▸ GEGEBENE EINTRÄGE:
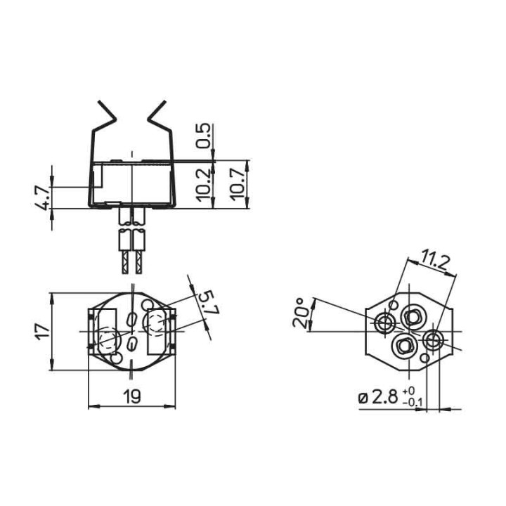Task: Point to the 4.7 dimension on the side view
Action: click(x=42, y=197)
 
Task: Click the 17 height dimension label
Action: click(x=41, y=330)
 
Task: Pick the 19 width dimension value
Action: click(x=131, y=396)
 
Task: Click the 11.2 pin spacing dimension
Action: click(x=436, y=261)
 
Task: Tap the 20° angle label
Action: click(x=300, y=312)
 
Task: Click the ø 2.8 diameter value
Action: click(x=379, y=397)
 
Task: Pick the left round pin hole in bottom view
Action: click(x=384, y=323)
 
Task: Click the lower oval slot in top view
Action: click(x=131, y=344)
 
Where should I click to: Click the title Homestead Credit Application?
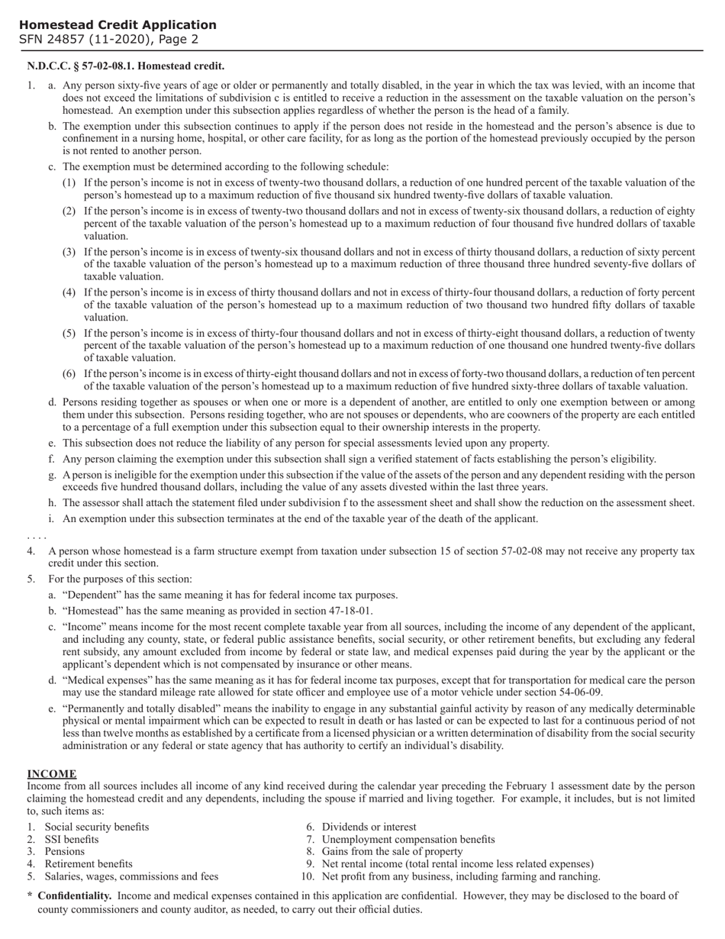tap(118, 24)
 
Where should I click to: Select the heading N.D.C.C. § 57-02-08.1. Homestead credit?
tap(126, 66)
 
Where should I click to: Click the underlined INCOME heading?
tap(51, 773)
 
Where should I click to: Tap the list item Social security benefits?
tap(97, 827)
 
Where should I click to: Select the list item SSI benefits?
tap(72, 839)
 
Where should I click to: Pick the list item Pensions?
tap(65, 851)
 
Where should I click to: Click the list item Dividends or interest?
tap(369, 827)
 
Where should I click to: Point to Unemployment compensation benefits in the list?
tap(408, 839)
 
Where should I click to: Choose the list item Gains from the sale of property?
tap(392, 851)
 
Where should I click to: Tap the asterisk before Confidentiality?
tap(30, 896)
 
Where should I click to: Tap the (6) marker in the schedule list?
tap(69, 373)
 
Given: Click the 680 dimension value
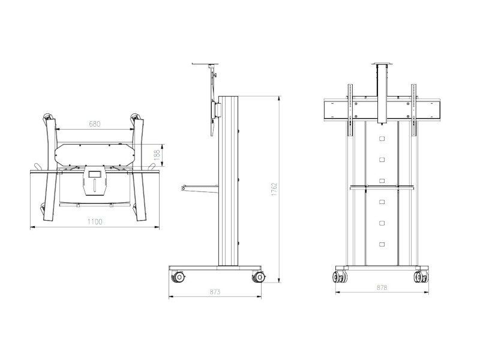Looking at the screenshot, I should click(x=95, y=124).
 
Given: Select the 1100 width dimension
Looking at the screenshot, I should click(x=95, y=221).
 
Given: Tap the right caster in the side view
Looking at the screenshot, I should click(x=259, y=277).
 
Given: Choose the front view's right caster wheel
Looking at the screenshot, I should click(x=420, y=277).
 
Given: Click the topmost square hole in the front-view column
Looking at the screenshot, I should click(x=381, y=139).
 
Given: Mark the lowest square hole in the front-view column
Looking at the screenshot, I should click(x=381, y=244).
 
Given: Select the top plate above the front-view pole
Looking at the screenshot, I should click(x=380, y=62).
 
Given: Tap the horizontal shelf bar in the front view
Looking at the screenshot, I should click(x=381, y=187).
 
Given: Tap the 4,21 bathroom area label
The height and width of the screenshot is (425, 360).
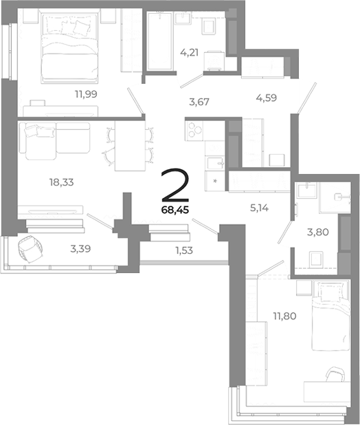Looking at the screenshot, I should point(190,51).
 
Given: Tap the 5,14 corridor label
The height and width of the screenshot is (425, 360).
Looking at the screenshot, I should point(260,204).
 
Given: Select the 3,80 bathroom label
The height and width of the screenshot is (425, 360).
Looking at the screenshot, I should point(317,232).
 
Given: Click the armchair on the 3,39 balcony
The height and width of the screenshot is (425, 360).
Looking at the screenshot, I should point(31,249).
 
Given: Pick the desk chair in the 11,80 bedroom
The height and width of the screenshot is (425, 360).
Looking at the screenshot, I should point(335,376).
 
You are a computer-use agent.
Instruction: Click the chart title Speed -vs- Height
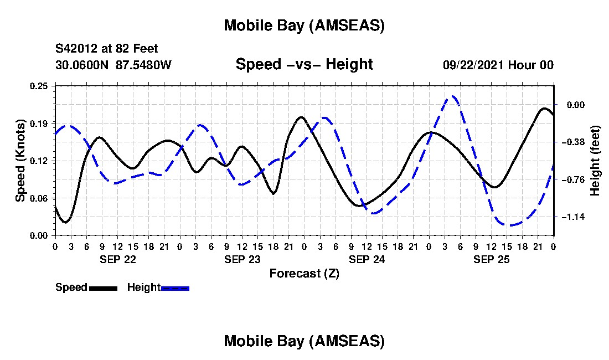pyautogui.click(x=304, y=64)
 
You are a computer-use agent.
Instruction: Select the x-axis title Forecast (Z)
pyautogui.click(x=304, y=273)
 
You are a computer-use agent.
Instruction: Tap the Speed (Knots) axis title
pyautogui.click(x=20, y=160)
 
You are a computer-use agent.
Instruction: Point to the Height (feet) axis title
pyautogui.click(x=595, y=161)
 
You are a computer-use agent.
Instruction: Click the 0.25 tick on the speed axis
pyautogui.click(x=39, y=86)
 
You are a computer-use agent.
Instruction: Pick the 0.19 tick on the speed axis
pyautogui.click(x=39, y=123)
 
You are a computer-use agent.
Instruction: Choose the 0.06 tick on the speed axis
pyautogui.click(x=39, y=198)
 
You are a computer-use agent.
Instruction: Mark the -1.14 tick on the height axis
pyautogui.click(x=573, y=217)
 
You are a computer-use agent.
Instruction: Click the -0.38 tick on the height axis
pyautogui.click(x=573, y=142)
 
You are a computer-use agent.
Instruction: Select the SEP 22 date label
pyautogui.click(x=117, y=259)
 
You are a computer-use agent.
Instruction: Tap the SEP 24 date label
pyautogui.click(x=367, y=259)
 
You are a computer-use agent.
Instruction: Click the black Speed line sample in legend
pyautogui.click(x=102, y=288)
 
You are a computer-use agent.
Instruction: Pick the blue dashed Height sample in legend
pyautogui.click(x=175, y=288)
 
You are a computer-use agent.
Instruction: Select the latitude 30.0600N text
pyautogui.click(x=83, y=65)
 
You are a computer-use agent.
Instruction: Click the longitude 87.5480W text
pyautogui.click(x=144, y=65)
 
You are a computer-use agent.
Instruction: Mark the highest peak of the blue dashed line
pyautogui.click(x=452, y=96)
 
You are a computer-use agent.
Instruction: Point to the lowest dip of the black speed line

▸ AUFGABE:
Entnimm den obigen Einträgen sämtliche Zeilen und gib sie Wort für Wort wieder. Die Bilder lässt du dabei weg.

▸ LÖSUNG DER AUFGABE:
Task: Point to the 4.7 dimension on the side view
Action: click(x=42, y=197)
 
Task: Click the 17 height dimension label
Action: click(x=41, y=330)
 
Task: Pick the 19 width dimension value
Action: click(x=131, y=396)
 
Task: Click the 11.2 pin spacing dimension
Action: click(x=436, y=261)
 
Task: Tap the 20° angle label
Action: click(x=300, y=312)
 
Task: Click the ø 2.8 diameter value
Action: click(x=379, y=397)
 
Task: Pick the left round pin hole in bottom view
Action: click(x=384, y=323)
 
Task: Click the lower oval slot in top view
Action: click(x=131, y=344)
 
Where should I click to: Click the title Homestead Credit Application?
tap(118, 24)
 
Where should I click to: Select the heading N.D.C.C. § 57-02-08.1. Homestead credit?
tap(126, 66)
 
Where should I click to: Click the underlined INCOME heading?
tap(51, 773)
 
Where should I click to: Tap the list item Social security benefits?
tap(97, 827)
 
Where should I click to: Select the list item SSI benefits?
tap(72, 839)
 
Where should I click to: Pick the list item Pensions?
tap(65, 851)
 
Where should I click to: Click the list item Dividends or interest?
tap(369, 827)
 
Where should I click to: Point to Unemployment compensation benefits in the list?
tap(408, 839)
 
Where should I click to: Choose the list item Gains from the sale of property?
tap(392, 851)
 
Where should I click to: Tap the asterisk before Confidentiality?
tap(30, 896)
 
Where should I click to: Tap the (6) marker in the schedule list?
tap(69, 373)
 
Given: Click the 680 dimension value
Looking at the screenshot, I should click(x=95, y=124).
 
Given: Select the 1100 width dimension
Looking at the screenshot, I should click(x=95, y=221).
 
Given: Tap the right caster in the side view
Looking at the screenshot, I should click(x=259, y=277).
 
Given: Choose the front view's right caster wheel
Looking at the screenshot, I should click(x=420, y=277).
 
Given: Click the topmost square hole in the front-view column
Looking at the screenshot, I should click(x=381, y=139).
 
Given: Mark the lowest square hole in the front-view column
Looking at the screenshot, I should click(x=381, y=244).
 
Given: Select the top plate above the front-view pole
Looking at the screenshot, I should click(x=380, y=62).
 
Given: Tap the horizontal shelf bar in the front view
Looking at the screenshot, I should click(x=381, y=187).
 
Given: Tap the 4,21 bathroom area label
The height and width of the screenshot is (425, 360).
Looking at the screenshot, I should point(190,51).
 
Given: Tap the 5,14 corridor label
The height and width of the screenshot is (425, 360).
Looking at the screenshot, I should point(260,204).
 
Given: Select the 3,80 bathroom label
The height and width of the screenshot is (425, 360).
Looking at the screenshot, I should point(317,232).
 
Given: Click the armchair on the 3,39 balcony
The height and width of the screenshot is (425, 360).
Looking at the screenshot, I should point(31,249).
 
Given: Pick the desk chair in the 11,80 bedroom
The height and width of the screenshot is (425, 360).
Looking at the screenshot, I should point(335,376).
 
You are a computer-use agent.
Instruction: Click the chart title Speed -vs- Height
pyautogui.click(x=304, y=64)
 
You are a computer-use agent.
Instruction: Select the x-axis title Forecast (Z)
pyautogui.click(x=304, y=273)
 
You are a computer-use agent.
Instruction: Tap the Speed (Knots) axis title
pyautogui.click(x=20, y=160)
 
You are a computer-use agent.
Instruction: Point to the Height (feet) axis title
pyautogui.click(x=595, y=161)
 
You are a computer-use agent.
Instruction: Click the 0.25 tick on the speed axis
pyautogui.click(x=39, y=86)
 
You are a computer-use agent.
Instruction: Pick the 0.19 tick on the speed axis
pyautogui.click(x=39, y=123)
 
You are a computer-use agent.
Instruction: Choose the 0.06 tick on the speed axis
pyautogui.click(x=39, y=198)
 
You are a computer-use agent.
Instruction: Mark the -1.14 tick on the height axis
pyautogui.click(x=573, y=217)
 
You are a computer-use agent.
Instruction: Click the -0.38 tick on the height axis
pyautogui.click(x=573, y=142)
 
You are a computer-use agent.
Instruction: Select the SEP 22 date label
pyautogui.click(x=117, y=259)
 
You are a computer-use agent.
Instruction: Tap the SEP 24 date label
pyautogui.click(x=367, y=259)
 
You are a computer-use agent.
Instruction: Click the black Speed line sample in legend
pyautogui.click(x=102, y=288)
 
You are a computer-use agent.
Instruction: Pick the blue dashed Height sample in legend
pyautogui.click(x=175, y=288)
 
You are a computer-use agent.
Instruction: Select the latitude 30.0600N text
pyautogui.click(x=83, y=65)
 
You are a computer-use agent.
Instruction: Click the longitude 87.5480W text
pyautogui.click(x=144, y=65)
 
You are a computer-use agent.
Instruction: Mark the highest peak of the blue dashed line
pyautogui.click(x=452, y=96)
 
You are a computer-use agent.
Instruction: Point to the lowest dip of the black speed line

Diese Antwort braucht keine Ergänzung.